Man kann sich – völlig nachvollziehbar – so viel beschweren wie man will: Die Sehnsucht dünn zu sein, ist so stark, dass unter dem Hashtag #anabuddy Magersüchtige inzwischen schon öffentlich auf Twitter, nach Gleichgesinnten suchen. Vergangen sind die Zeiten, wo Websites geschlossen wurden, auf denen die Anas und Mias Diättipps jenseits von Gut und Böse posteten, zusammen mit Fotos von abgemagerten Mädchen, die nichts als Haut und Knochen waren.

Anas, das sind die Befürworter von Magersucht (Anorexia nervosa) und Mias die von Bulimie (Bulimia nervosa). Heute lassen sich alle unter einem Hashtag vereinen, und sie machen weiter mit dem Posten von „triggernden“ also entsprechendes Verhalten auslösenden bzw. unterstützenden Fotos und Bildern (ganz gleich ob echt oder bearbeitet). Und zu noch mehr wird sich dort gegenseitig motiviert. Zum Posten halbnackter Fotos, die nichts mehr mit der Präsentation eines neuen Bikinis zu tun haben.

Da geht es um das knallharte zur Schau stellen von Erfolgen und Scham gleichermaßen. Grenzenloser Scham jener Art, dass kein Bein, kein Arm und kein Bauch mehr schön genug ist, um perfekt zu sein. Aber perfekt sein ist die Aufgabe. Und dafür braucht man den Ana Buddy: den Magersuchtsunterstützer, der Motivator und schlechtes Gewissen in einem ist.

Der Ana Buddy soll auch beleidigen, rücksichtslos ins Gesicht schmettern, dass die, die mager sein will, es gerade nicht ist, sondern fett, faul und undiszipliniert. Und wenn der Magen doch knurrt, dann soll er ruhig gestellt werden, durch mehrere Liter Wasser am Tag. In „Ich Negerjunge: die Geschichte einer Kindheit und Jugend“ des afroamerikanischen Schriftstellers Richard Wright, schildert dieser seine eigene Jugend und erzählt, dass er als Junge dieselbe Methode anwandte, um seinen Hunger kurzzeitig zu stillen. Mit dem großen Unterschied, dass er keine andere Wahl hatte.

Die Folgen des Hungerns sind dummerweise nicht so positiv, wie die betroffenen Mädchen und Jungens es sich einreden. Unterernährung führt zu Unterentwicklung, bei Mädchen kann es zur Unfruchtbarkeit kommen und das Ende ist nur der Tod: Models wie Luisel Ramos aus Uruguay starben bereits an ihrer Unterernährung, hinuntergehungert auf einen Body Mass Index von 15,7, wo bereits unter 18 als untergewichtig gilt.

Ausgelesene Einträge
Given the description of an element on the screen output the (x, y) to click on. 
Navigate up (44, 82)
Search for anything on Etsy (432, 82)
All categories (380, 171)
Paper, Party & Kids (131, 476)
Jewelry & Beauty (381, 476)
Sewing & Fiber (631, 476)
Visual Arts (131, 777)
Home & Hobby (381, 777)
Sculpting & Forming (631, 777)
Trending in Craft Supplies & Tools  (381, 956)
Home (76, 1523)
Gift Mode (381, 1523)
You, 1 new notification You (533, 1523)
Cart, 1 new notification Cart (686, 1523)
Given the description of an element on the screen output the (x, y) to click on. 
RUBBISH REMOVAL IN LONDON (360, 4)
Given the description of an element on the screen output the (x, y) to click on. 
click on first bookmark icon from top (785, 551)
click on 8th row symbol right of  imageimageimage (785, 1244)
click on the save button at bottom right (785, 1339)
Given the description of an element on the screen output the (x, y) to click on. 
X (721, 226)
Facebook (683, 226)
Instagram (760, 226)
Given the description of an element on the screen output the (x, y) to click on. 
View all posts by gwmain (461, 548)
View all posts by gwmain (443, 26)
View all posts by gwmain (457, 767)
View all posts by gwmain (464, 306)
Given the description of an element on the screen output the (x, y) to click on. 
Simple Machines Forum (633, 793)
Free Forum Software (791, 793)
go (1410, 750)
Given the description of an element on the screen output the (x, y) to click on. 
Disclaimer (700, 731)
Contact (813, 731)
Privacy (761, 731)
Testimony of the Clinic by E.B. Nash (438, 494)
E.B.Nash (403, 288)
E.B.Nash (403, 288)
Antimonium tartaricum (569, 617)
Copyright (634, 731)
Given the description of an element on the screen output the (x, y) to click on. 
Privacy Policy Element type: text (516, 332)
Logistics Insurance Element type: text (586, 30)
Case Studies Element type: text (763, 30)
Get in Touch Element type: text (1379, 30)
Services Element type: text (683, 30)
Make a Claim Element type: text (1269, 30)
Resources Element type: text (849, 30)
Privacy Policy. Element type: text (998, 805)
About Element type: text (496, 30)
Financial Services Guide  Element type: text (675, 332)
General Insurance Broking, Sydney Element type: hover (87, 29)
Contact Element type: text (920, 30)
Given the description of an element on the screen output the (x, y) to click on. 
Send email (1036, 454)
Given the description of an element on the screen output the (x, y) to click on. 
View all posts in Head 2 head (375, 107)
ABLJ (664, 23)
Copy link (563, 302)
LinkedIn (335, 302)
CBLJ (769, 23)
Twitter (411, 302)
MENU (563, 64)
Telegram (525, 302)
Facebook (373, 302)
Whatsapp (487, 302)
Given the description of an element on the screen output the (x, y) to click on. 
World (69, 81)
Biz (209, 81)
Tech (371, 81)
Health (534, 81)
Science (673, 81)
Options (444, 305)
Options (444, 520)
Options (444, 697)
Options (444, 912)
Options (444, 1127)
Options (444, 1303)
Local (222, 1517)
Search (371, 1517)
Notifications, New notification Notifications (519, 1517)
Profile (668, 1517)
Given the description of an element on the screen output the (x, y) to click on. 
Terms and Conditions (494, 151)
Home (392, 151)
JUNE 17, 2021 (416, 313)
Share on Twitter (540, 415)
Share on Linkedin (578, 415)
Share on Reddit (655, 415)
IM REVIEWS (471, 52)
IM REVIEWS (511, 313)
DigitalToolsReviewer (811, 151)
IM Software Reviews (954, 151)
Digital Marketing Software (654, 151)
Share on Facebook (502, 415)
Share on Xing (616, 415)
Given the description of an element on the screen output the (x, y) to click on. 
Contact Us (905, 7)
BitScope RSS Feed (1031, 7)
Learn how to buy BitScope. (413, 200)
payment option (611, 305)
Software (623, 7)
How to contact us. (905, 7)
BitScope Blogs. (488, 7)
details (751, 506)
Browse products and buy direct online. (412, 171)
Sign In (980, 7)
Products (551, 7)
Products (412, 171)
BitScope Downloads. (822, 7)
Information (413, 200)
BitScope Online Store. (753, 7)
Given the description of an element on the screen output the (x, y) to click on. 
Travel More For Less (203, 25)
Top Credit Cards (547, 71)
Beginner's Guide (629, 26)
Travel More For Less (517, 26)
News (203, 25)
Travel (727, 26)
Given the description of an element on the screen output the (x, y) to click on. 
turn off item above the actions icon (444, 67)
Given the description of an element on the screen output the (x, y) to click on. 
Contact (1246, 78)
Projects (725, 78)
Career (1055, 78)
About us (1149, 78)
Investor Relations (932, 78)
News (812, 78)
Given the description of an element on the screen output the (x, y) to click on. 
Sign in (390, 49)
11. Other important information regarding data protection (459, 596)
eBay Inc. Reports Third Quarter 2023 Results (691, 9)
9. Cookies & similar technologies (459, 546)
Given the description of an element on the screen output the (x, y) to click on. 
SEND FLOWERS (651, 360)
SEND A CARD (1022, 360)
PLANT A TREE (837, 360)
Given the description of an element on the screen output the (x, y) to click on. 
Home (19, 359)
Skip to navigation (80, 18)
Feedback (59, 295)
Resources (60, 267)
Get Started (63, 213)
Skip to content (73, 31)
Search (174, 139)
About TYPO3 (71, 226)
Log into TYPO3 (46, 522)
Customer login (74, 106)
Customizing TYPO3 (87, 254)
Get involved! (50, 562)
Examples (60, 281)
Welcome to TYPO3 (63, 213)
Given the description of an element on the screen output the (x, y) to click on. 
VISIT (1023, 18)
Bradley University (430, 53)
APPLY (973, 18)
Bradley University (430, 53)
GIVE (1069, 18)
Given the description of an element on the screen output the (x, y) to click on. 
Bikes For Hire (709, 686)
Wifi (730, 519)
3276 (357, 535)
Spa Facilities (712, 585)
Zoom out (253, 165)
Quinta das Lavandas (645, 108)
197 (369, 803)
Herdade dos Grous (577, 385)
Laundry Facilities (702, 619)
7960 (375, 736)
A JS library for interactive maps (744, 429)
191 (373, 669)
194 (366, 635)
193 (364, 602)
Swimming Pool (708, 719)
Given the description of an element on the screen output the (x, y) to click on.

Offene Aufgaben
A: Gib aus dem Text über den Hashtag #anabuddy den Abschnitt wörtlich aus, der bei „Man kann sich“ beginnt und bei „und Knochen waren.“ endet.
B: Prüfe anhand des Textes über den Hashtag #anabuddy, ob die folgenden Aussagen zutreffen: (i) Als Anas werden die Befürworter von Bulimie bezeichnet. (ii) Das Model Luisel Ramos stammte aus Uruguay. (iii) Ein knurrender Magen soll mit mehreren Litern Wasser am Tag ruhig gestellt werden. Antworte jeweils mit Ja oder Nein und zitiere die entscheidenden Worte des Textes.

Gelöste Aufgaben
A:
Man kann sich – völlig nachvollziehbar – so viel beschweren wie man will: Die Sehnsucht dünn zu sein, ist so stark, dass unter dem Hashtag #anabuddy Magersüchtige inzwischen schon öffentlich auf Twitter, nach Gleichgesinnten suchen. Vergangen sind die Zeiten, wo Websites geschlossen wurden, auf denen die Anas und Mias Diättipps jenseits von Gut und Böse posteten, zusammen mit Fotos von abgemagerten Mädchen, die nichts als Haut und Knochen waren.

B:
(i) Nein: „Anas, das sind die Befürworter von Magersucht (Anorexia nervosa) und Mias die von Bulimie (Bulimia nervosa).“
(ii) Ja: „Models wie Luisel Ramos aus Uruguay starben bereits an ihrer Unterernährung“
(iii) Ja: „Und wenn der Magen doch knurrt, dann soll er ruhig gestellt werden, durch mehrere Liter Wasser am Tag.“